AIM OF THE TASK -
Please write out every record below exactly as it stands.

━━ DATA SUPPLIED

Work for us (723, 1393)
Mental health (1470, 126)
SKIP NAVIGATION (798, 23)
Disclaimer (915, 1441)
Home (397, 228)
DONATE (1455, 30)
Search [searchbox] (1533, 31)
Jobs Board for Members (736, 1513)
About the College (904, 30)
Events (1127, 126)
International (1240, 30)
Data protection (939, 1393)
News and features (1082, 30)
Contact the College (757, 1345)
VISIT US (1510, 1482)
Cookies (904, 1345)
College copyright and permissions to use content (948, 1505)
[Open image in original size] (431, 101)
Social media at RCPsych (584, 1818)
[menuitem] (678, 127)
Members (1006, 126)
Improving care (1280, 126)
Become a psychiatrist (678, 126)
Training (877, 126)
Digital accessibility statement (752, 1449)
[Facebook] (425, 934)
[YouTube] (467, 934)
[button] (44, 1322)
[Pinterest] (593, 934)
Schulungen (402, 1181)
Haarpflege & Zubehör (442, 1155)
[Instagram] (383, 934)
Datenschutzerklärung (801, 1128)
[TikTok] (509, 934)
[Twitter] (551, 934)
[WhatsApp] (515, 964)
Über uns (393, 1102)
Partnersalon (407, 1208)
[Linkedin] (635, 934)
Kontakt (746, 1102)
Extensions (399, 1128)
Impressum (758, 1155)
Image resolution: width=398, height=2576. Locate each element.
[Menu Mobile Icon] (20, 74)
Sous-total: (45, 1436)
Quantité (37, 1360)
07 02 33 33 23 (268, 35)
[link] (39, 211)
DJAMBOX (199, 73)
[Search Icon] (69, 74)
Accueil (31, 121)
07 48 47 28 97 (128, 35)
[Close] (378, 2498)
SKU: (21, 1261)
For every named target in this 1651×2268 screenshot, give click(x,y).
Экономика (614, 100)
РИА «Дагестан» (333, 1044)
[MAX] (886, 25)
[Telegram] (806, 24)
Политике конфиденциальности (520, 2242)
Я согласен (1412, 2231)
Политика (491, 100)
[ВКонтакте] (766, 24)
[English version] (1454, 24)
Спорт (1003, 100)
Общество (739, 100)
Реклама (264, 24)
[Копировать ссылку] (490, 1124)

━━━━

SOLUTION FOR THIS EXERCISE -
Work for us (723, 1393)
Mental health (1470, 126)
SKIP NAVIGATION (798, 23)
Disclaimer (915, 1441)
Home (397, 228)
DONATE (1455, 30)
Search [searchbox] (1533, 31)
Jobs Board for Members (736, 1513)
About the College (904, 30)
Events (1127, 126)
International (1240, 30)
Data protection (939, 1393)
News and features (1082, 30)
Contact the College (757, 1345)
VISIT US (1510, 1482)
Cookies (904, 1345)
College copyright and permissions to use content (948, 1505)
[Open image in original size] (431, 101)
Social media at RCPsych (584, 1818)
[menuitem] (678, 127)
Members (1006, 126)
Improving care (1280, 126)
Become a psychiatrist (678, 126)
Training (877, 126)
Digital accessibility statement (752, 1449)
[Facebook] (425, 934)
[YouTube] (467, 934)
[button] (44, 1322)
[Pinterest] (593, 934)
Schulungen (402, 1181)
Haarpflege & Zubehör (442, 1155)
[Instagram] (383, 934)
Datenschutzerklärung (801, 1128)
[TikTok] (509, 934)
[Twitter] (551, 934)
[WhatsApp] (515, 964)
Über uns (393, 1102)
Partnersalon (407, 1208)
[Linkedin] (635, 934)
Kontakt (746, 1102)
Extensions (399, 1128)
Impressum (758, 1155)
Image resolution: width=398, height=2576. Locate each element.
[Menu Mobile Icon] (20, 74)
Sous-total: (45, 1436)
Quantité (37, 1360)
07 02 33 33 23 (268, 35)
[link] (39, 211)
DJAMBOX (199, 73)
[Search Icon] (69, 74)
Accueil (31, 121)
07 48 47 28 97 (128, 35)
[Close] (378, 2498)
SKU: (21, 1261)
For every named target in this 1651×2268 screenshot, give click(x,y).
Экономика (614, 100)
РИА «Дагестан» (333, 1044)
[MAX] (886, 25)
[Telegram] (806, 24)
Политике конфиденциальности (520, 2242)
Я согласен (1412, 2231)
Политика (491, 100)
[ВКонтакте] (766, 24)
[English version] (1454, 24)
Спорт (1003, 100)
Общество (739, 100)
Реклама (264, 24)
[Копировать ссылку] (490, 1124)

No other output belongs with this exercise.